**PASSAGE DU TEXTE:**
++++++++

D'après le Bulletin de l'Association des dames françaises (Paris) février 1911 et autres sources (voir notes)

La mystérieuse Mme Le Breton

    Première partie : La légende

Nous empruntons à un article de l'Association des dames françaises paru en février 1911 dans le bulletin de cette association ce qui nous semble traduire le mieux le point de départ de ce que nous appellerons la légende de Madame Lebreton.

    Une « brave »

    Le 8 janvier dernier [1911] est décédée, à l'Asile national du Vésinet, une personnalité bien ignorée quoique bien méritante. Nous voulons parler de Mme Le Breton, ancienne cantinière au 1er Zouaves, titulaire de la médaille militaire et de deux médailles de sauvetage. Petite-fille d'une cantinière, Mme Perrot, qui fut chevalier de la Légion d'honneur, fille du commandant d'artillerie Bernadotte, officier de la Légion d'honneur, Mme Le Breton naquit en 1830 au fort de Mers-el-Kébir (Algérie). Elle se maria en 1845 et devint cantinière au 1er zouaves. En cette qualité elle prit part aux campagnes de Crimée, d'Italie, du Mexique, à la campagne de 1870-1871 où elle fut blessée et faite prisonnière de guerre. Enfin, dernièrement encore, et malgré son grand âge, elle suivit la colonne qui opéra au Maroc où elle fut blessée à nouveau et retenue quelque temps captive.
    Mme Le Breton, qui était veuve, restait sans famille et sans fortune. Personne ne la réclamant, elle a été inhumée au cimetière particulier de l'Asile national du Vésinet. Les convalescentes avaient pour elle la plus vive et la plus respectueuse affection. Un grand nombre d'entre elles l'accompagnèrent jusqu'à sa tombe, où M. Gros, directeur de l'Asile national, prononça le discours suivant : [1]

      Mesdames,

      Je vous remercie d'être venues si nombreuses aux obsèques de Mme Le Breton et de la pensée touchante que vous avez eue de lui offrir une couronne. Les uns et les autres nous ne savions d'elle que ce que nous enseignait le petit ruban qu'elle portait sur la poitrine. Ce ruban signifiait que Mme Le Breton, qui était cantinière depuis 1845, avait pris part aux campagnes de Crimée, d'Italie, du Mexique et, plus près de nous, à la campagne franco-allemande.

++++++++

**SÉRIE DE TÂCHES:**
**A.** Selon le texte sur Mme Le Breton, pourquoi a-t-elle été inhumée au cimetière particulier de l'Asile national du Vésinet ? Répondez en une à trois phrases.
**B.** Poursuivez le texte sur Mme Le Breton à partir de sa dernière phrase.

**CONTENU DES DONNÉES:**

++++++++

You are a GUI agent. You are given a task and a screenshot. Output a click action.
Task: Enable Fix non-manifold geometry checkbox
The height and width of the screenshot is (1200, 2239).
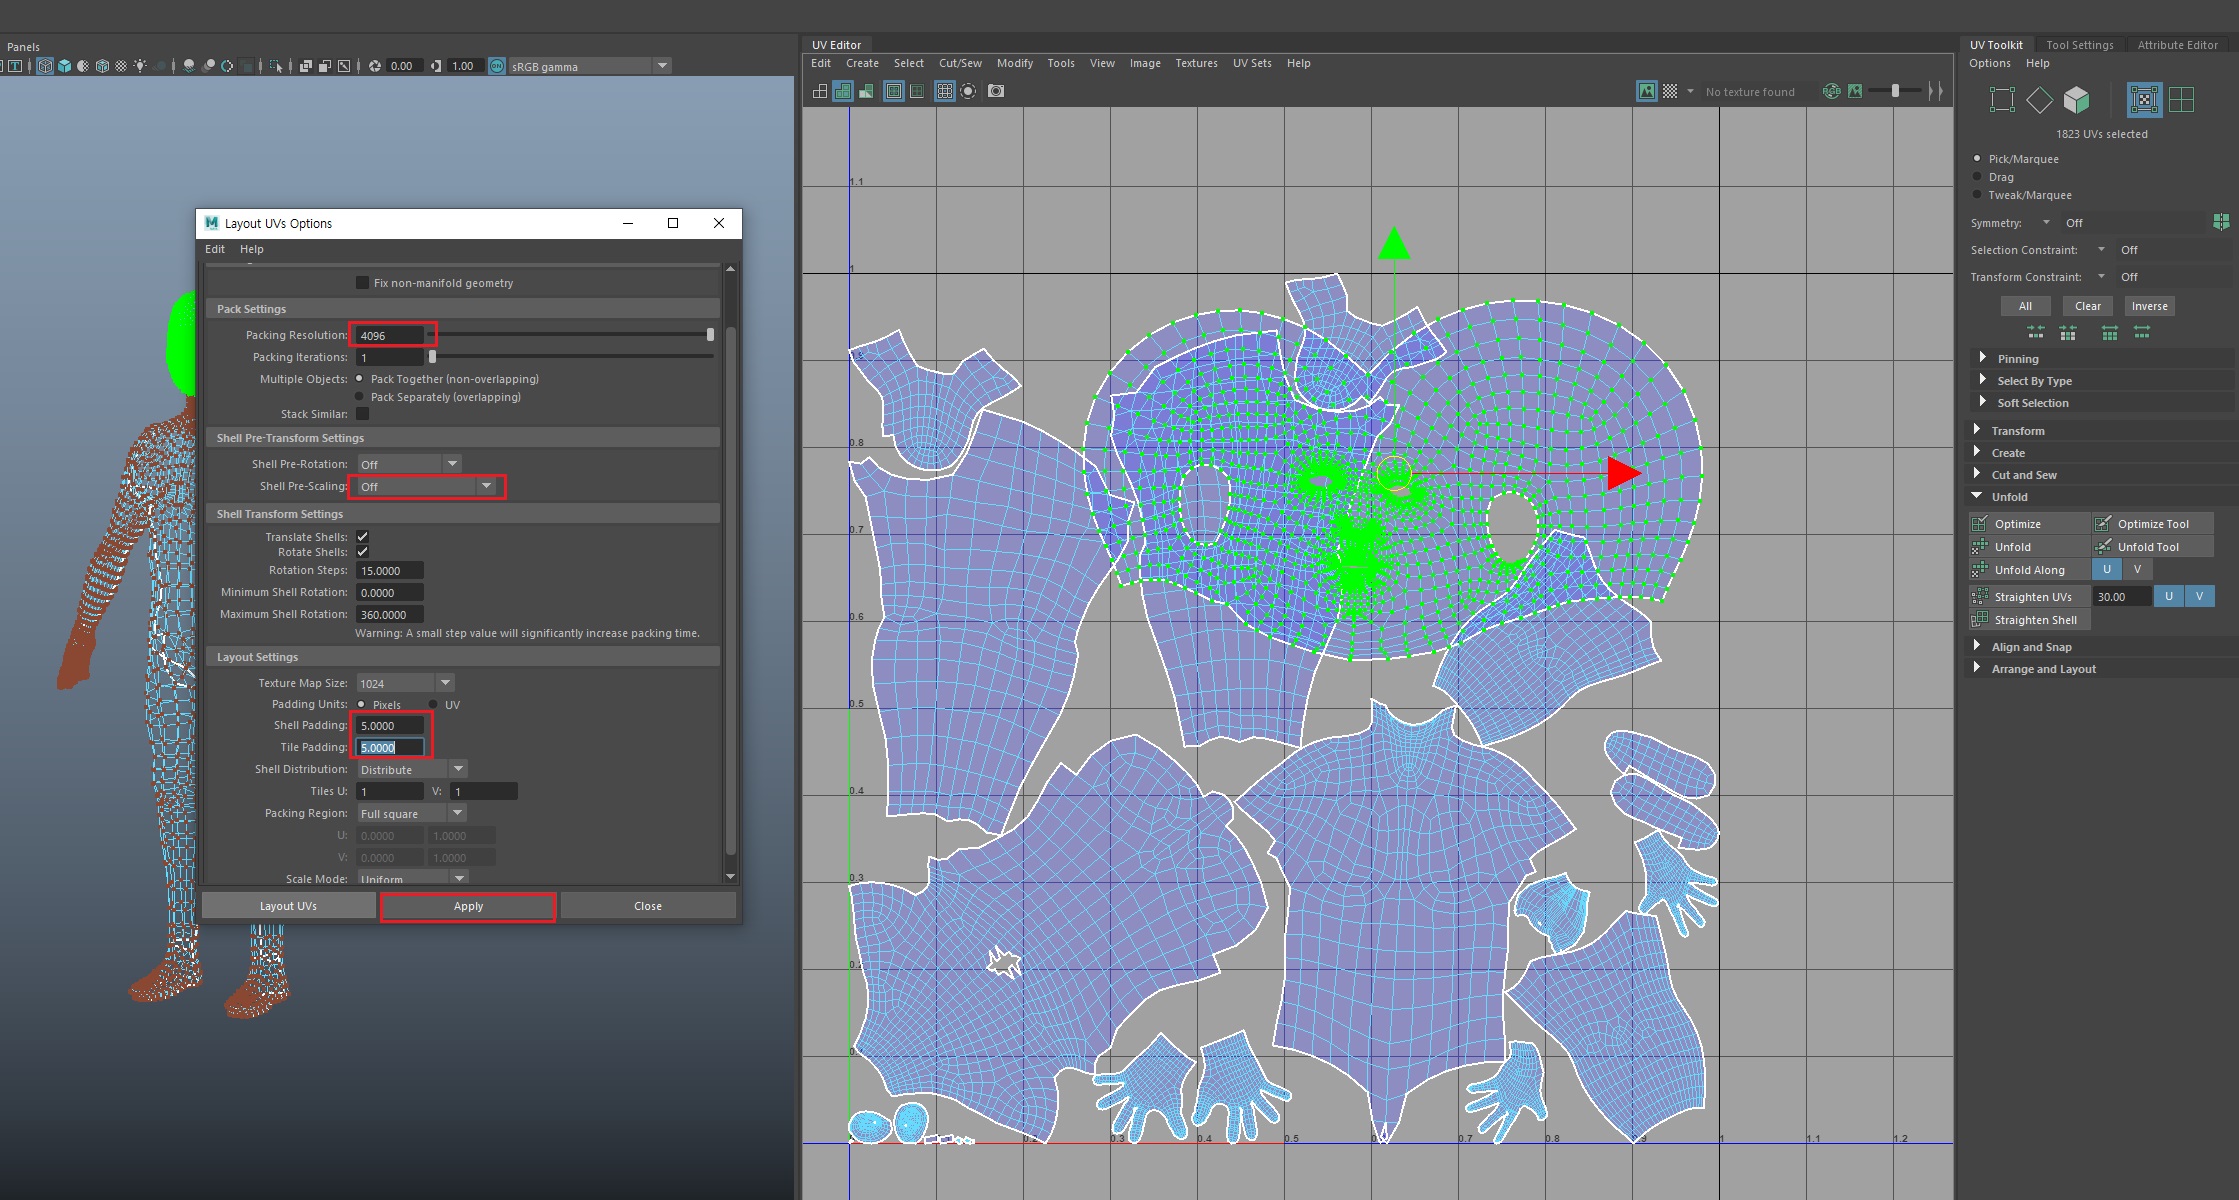click(x=362, y=283)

++++++++

**RÉPONSES AUX EXERCICES:**
**A.** Mme Le Breton a été inhumée au cimetière particulier de l'Asile national du Vésinet parce que personne ne la réclamait. Veuve, elle restait sans famille et sans fortune.

**B.**
      Partout, elle fit pleinement son devoir. Titulaire de la médaille militaire pour sa belle conduite à la bataille de Solférino, elle avait en outre deux médailles de sauvetage. Certes, il n'apparaît pas qu'elle ait été récompensée selon son mérite. Aussi, ai-je l'impression d'interrompre une longue suite d'ingratitudes, une persévérante injustice, en répétant tous les titres qu'avait Mme Le Breton à l'estime de la société. Elle meurt pauvre et délaissée, puisque nous, qui ne la connaissions pas il y a un mois, sommes seuls autour de sa tombe ouverte. Encore, puis-je dire qu'elle aura trouvé ici sa dernière satisfaction. « Je ne souhaite rien d'autre, m'assurait-elle, il y a quelque temps, que de mourir à l'Asile. » Son vœu s'est trop tôt exaucé... Elle reposera donc dans notre cher et paisible cimetière, toute proche de la tombe où sont inhumés les soldats, ses compagnons qui, en 1870-1871, moururent en combattant.

      Pour elle, c'est fini...
      Je vais m'employer à faire couvrir sa tombe d'une modeste pierre, sur laquelle on inscrira les nobles actes et les belles qualités de la cantinière Le Breton. L'Asile national du Vésinet sera fier de conserver la dépouille de cette bonne Française. Qu'elle reçoive ici, de nous tous, un suprême et respectueux adieu.
      [2]

    Le directeur, dans son discours, promettait à la brave cantinière un monument funéraire. Il ne restait plus qu'à recueillir les fonds nécessaires à ce suprême hommage patriotique. L'Association des Dames Françaises, désireuse de collaborer directement, à cette œuvre, a fait parvenir à M. le directeur de l'Asile national du Vésinet une somme de vingt francs. M. le Directeur de l'Asile nous a remercié de notre empressement et prié de faire accepter ses remerciements à tous les membres de l'Association. Grâce à notre concours et à d'autres, dictés par le même sentiment, il est assuré de pouvoir rendre à Mme Le Breton l'hommage suprême qu'elle mérite.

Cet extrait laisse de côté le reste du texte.